| WHAT YOU WILL DO |
Give back the whole listing exactly as written, leaving out each picture.

--- MATERIAL SHOWN Enclosed Below ---

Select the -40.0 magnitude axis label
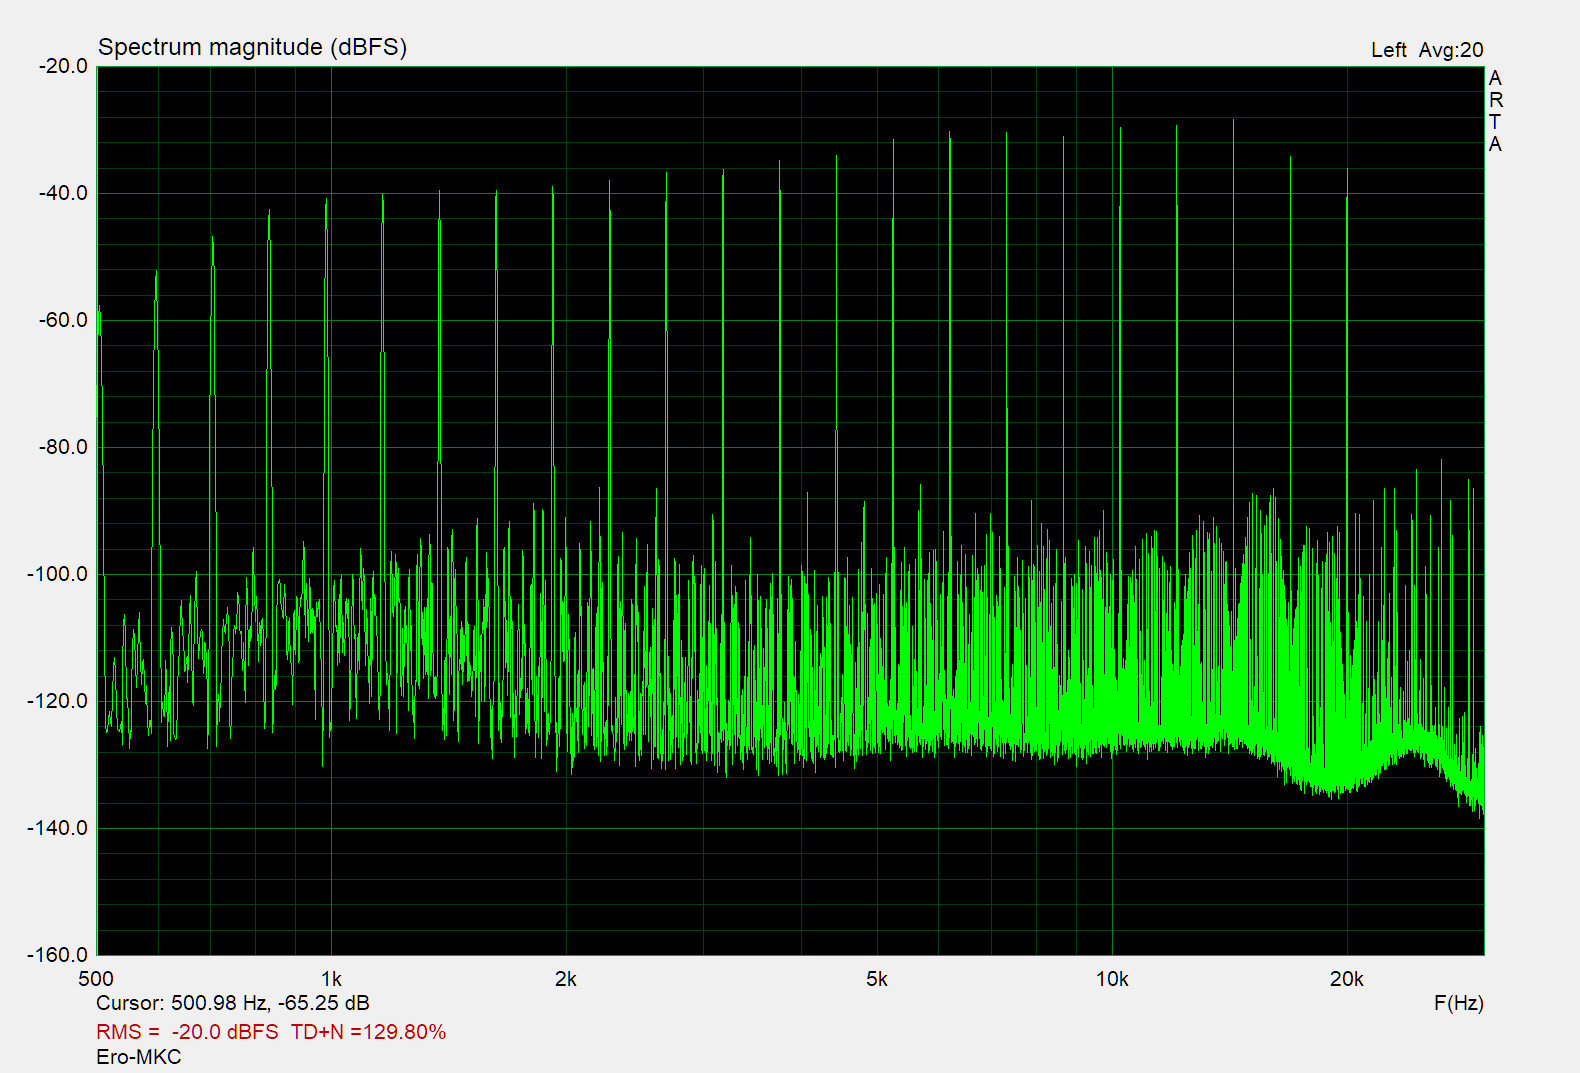Screen dimensions: 1580x1073 63,193
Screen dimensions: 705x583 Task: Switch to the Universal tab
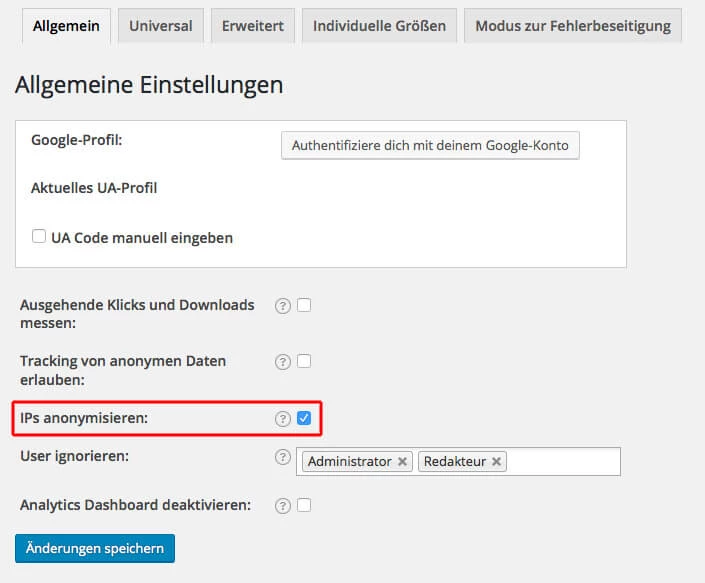click(x=161, y=26)
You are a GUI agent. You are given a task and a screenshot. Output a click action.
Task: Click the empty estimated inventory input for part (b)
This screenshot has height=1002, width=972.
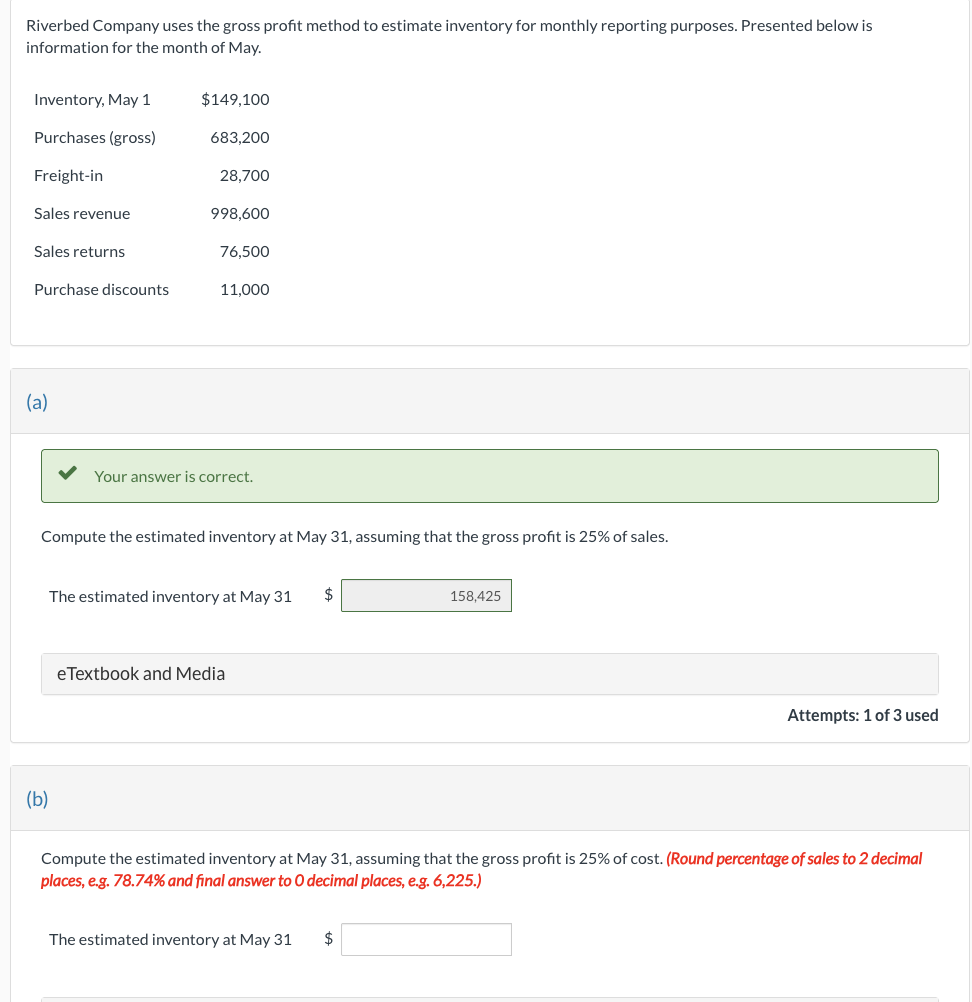[426, 939]
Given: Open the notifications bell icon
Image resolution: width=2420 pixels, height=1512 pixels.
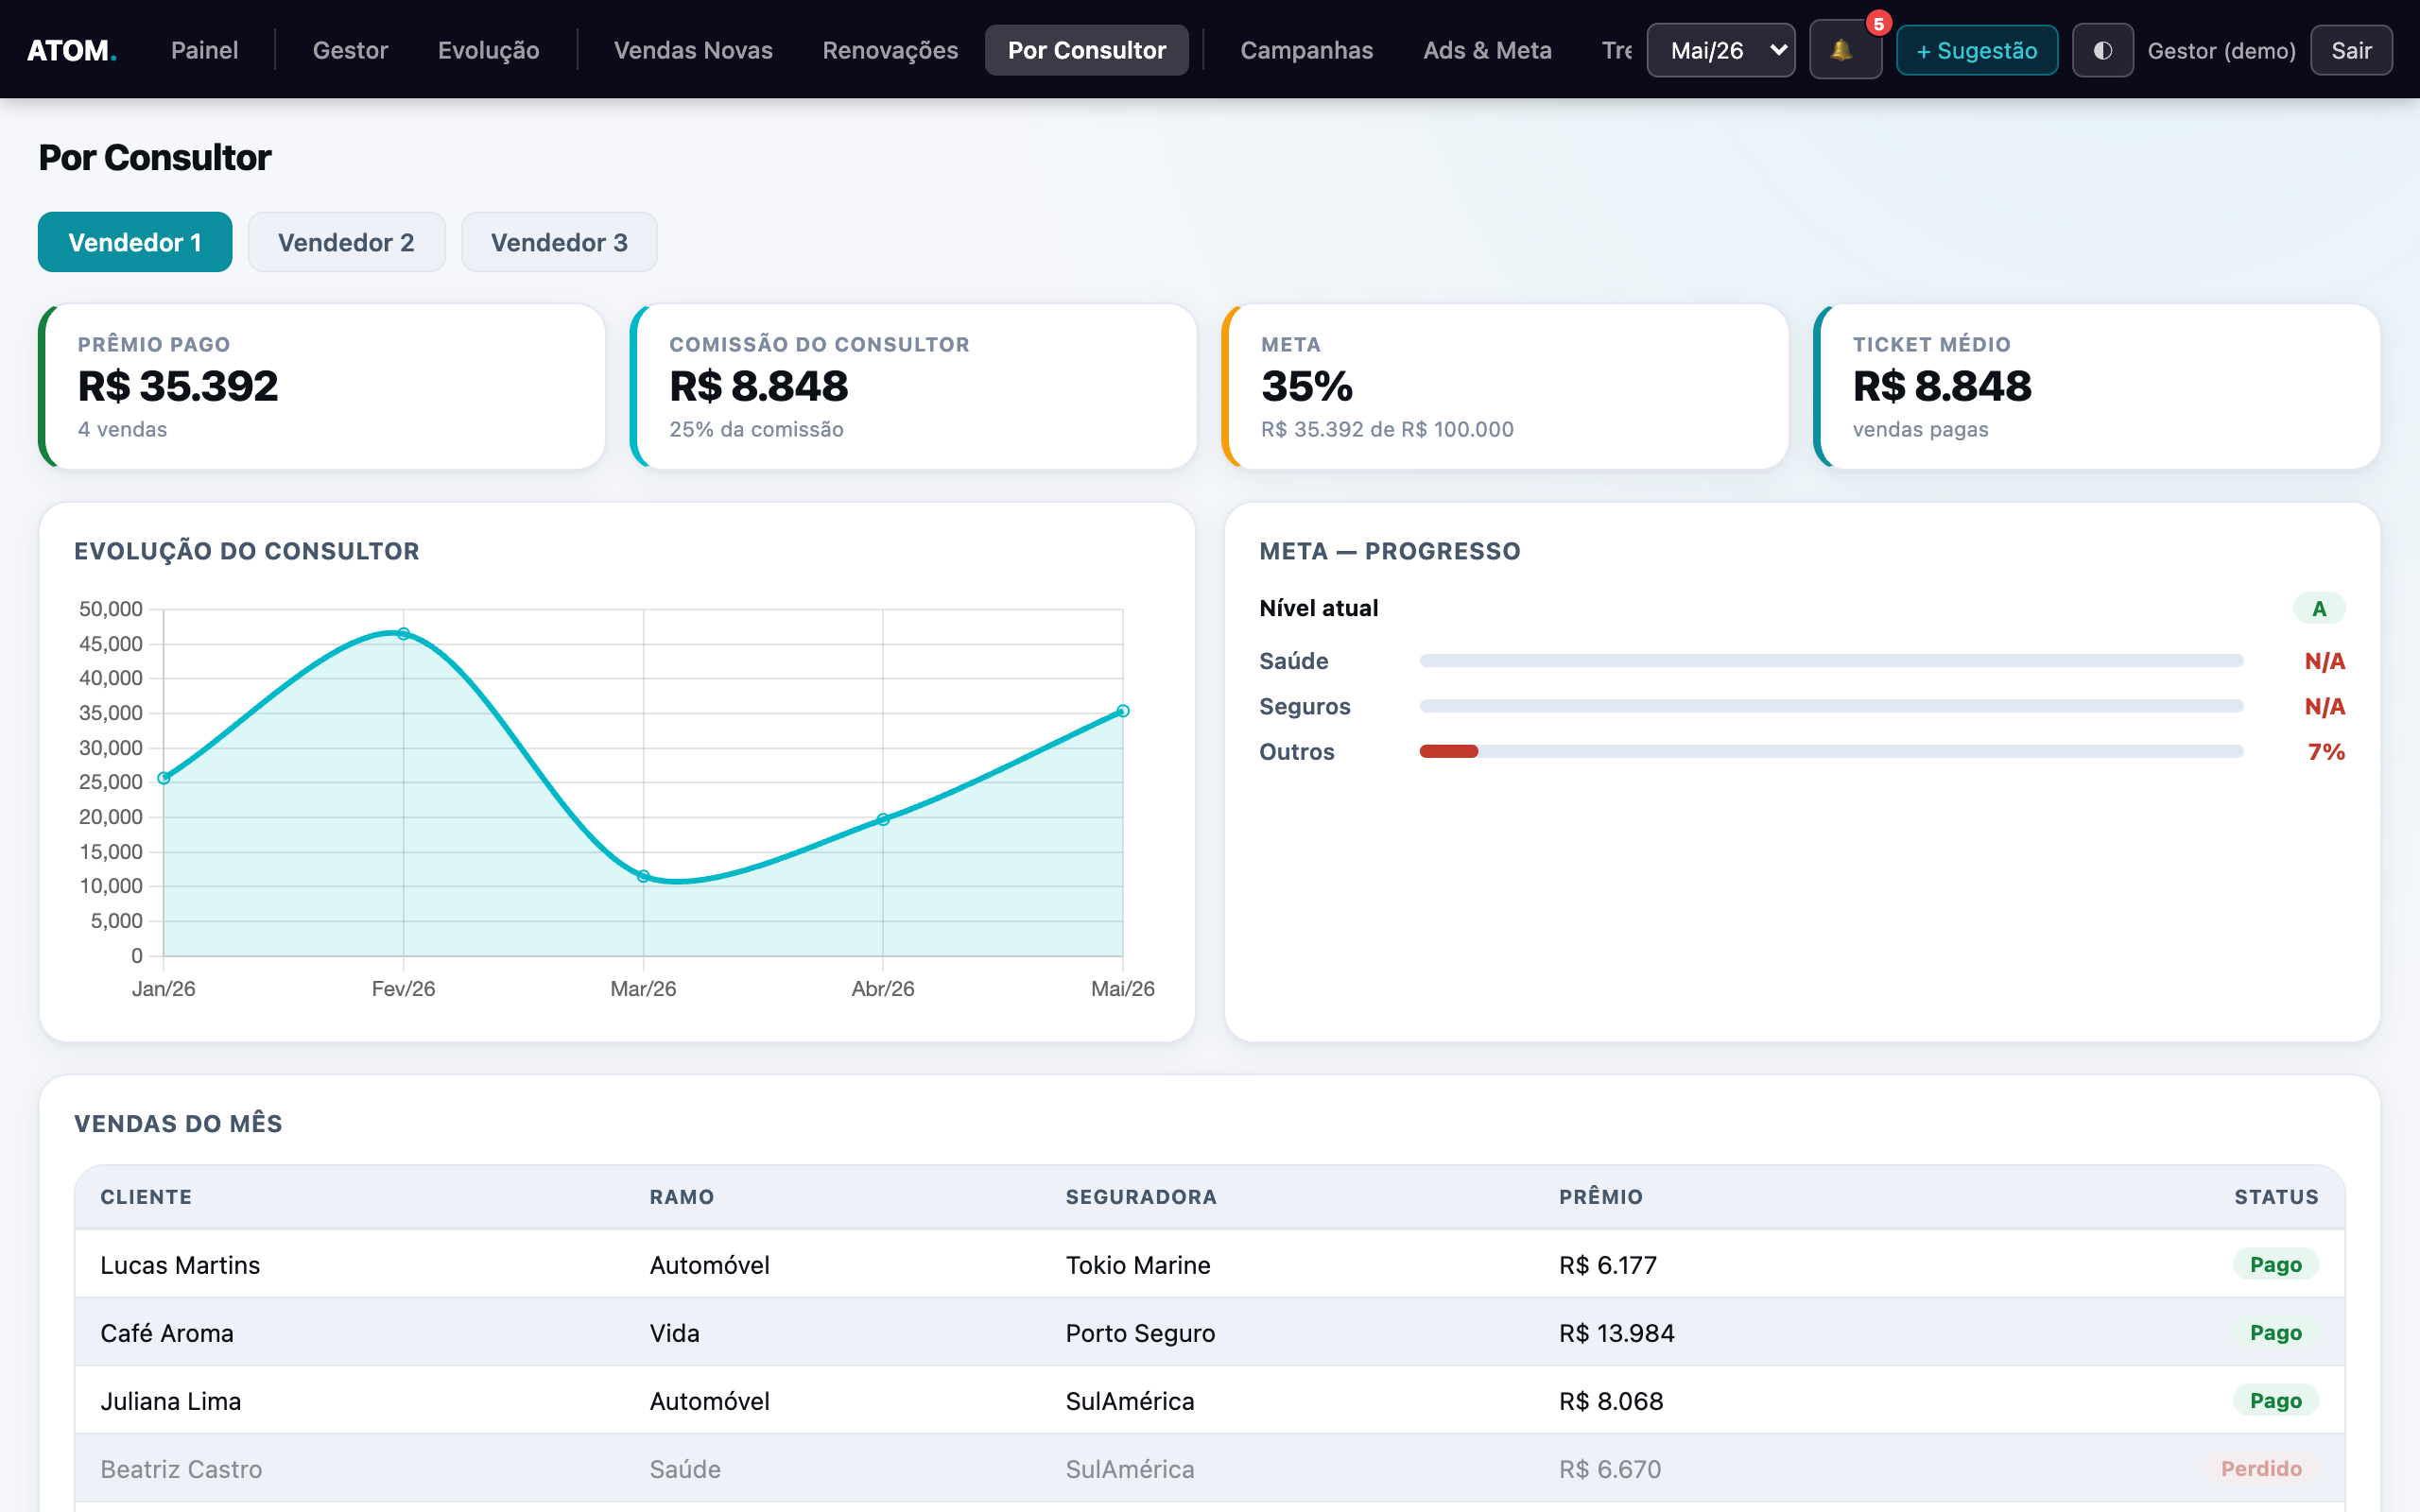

--- End of Enclosed MATERIAL SHOWN ---

| WORKED SOLUTION |
Select the -40.0 magnitude axis label
Screen dimensions: 1580x1073 63,193
Screen dimensions: 705x583 Task: Switch to the Universal tab
click(x=161, y=26)
You are a GUI agent. You are given a task and a screenshot. Output a click action.
Task: Click the empty estimated inventory input for part (b)
This screenshot has height=1002, width=972.
[426, 939]
Given: Open the notifications bell icon
Image resolution: width=2420 pixels, height=1512 pixels.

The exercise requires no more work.